Q: You've not announced a platform for the game yet?
Sean Murray: No, not yet. We've been through pretty much everything a new studio can go through - what we did when we started was to have this plan of "We build it, they will come." As I said, we don't have a business manager, so we just concentrated on making something, and then... let's see.
Then you get to a point where you realise you don't have any dev kits, and we don't really just want to be PC-based - we've always been console developers - and also I think those are the markets that are really interesting to us.
And as well as that, as a new studio we can't put ourselves into a corner - every publisher you meet, every platform holder... it's almost Catch-22, they want to see it on a console of some kind.
So then we started working on that, building up our list of contacts, and it takes a really long time to get dev kits in, to start talking to publishers and platform holders. We approached it in such a way that we weren't going to rule anything out, like working with publishers and be indie through and through, because we weren't sure how that business model works.
So we made our game and hopefully we're talking to the right people now to be able to announce what platform we're on in the future.
Q: The digital download space is a pretty interesting place - but some bigger companies are starting to spend big money on games there... so how do you compete with that?
Sean Murray: Well, for us the main thing is the gameplay, but as well as that I think the game that we're making does have high production values and we don't think our game is more worthy because it was only made by four people - hopefully it will have a personality that other games don't have, but we feel we have to compete, that's not an excuse.
We're making the best game we possibly can - but I think you're right, as a developer it is a shame that, while I don't think the door is closing on those platforms, it is getting a lot harder to open, and there are a lot of people saying that.
That's just economics in some ways - it is a closed market. There are only a certain amount of slots, and they're maintaining those to hopefully increase quality for the consumer. The only thing that is a shame in that is that more traditional titles will end up being non-XBLA.

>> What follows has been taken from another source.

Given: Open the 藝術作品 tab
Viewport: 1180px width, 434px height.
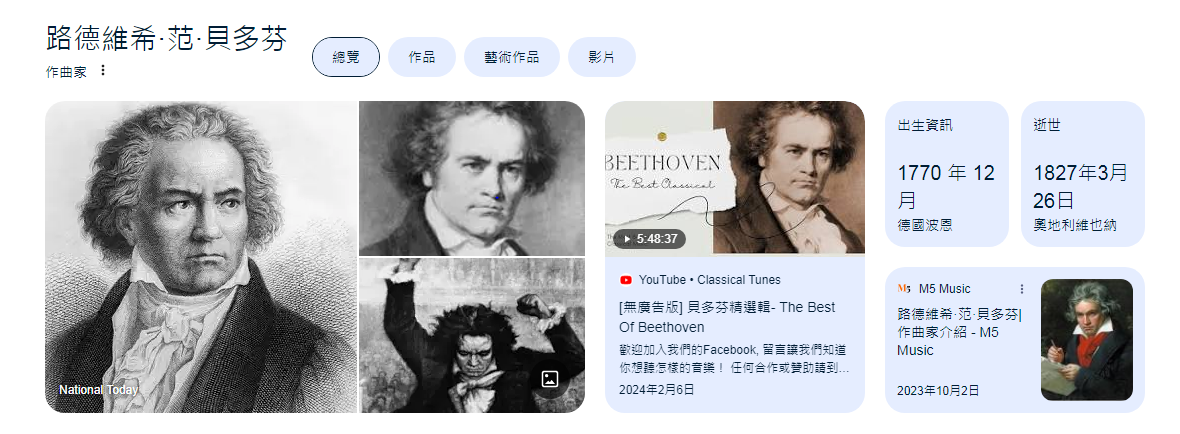Looking at the screenshot, I should 512,57.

Q: Do you think there's a danger for consumers that, partly because of the economy and partly because of the maturing process, the creativity becomes less important?
Sean Murray: I think at retail, if you look at the keynotes from E3, the majority of announcements were sequels, definitely. That puts games as more of a form of software, almost, where it's just different versions, and improving versions, rather than something that's full of new ideas.
I think having said that, you look at some platforms like the Nintendo DS, and it has the widest, weirdest range of titles on there. You can play anything on a DS, and there are so many different genres.
Q: But then again, isn't that also a problem - the sheer amount of product out for the DS?
Sean Murray: Yeah, with a more open market that certainly happens. I think the iPhone is a good example of that, where it's just the widest open door on the market. That means you'll have niches catered for, which is great, but it also means that your title might be lost, and you might have your amazing new Sudoko game come out on the same day as three others.
That is a difficult business to be in - it's the sheer volume of titles. As a consumer, that can be great, but it can also be terrible, because you look on there and sometimes the quality isn't there, or it's a confusing platform to find a game that you want. Knowing that you're going to be one of those many people makes it a difficult platform to start out developing for.
Then you've got the opposite side of things, like XBLA which is generally two slots a week, around a hundred games per year. It's a known quantity, and it's managed, but it also means it's going to get harder as the market grows - that means there's a loss, that some of the riskier ideas and projects aren't going to be on that service.
Sean Murray is MD of Hello Games. Interview by Phil Elliott.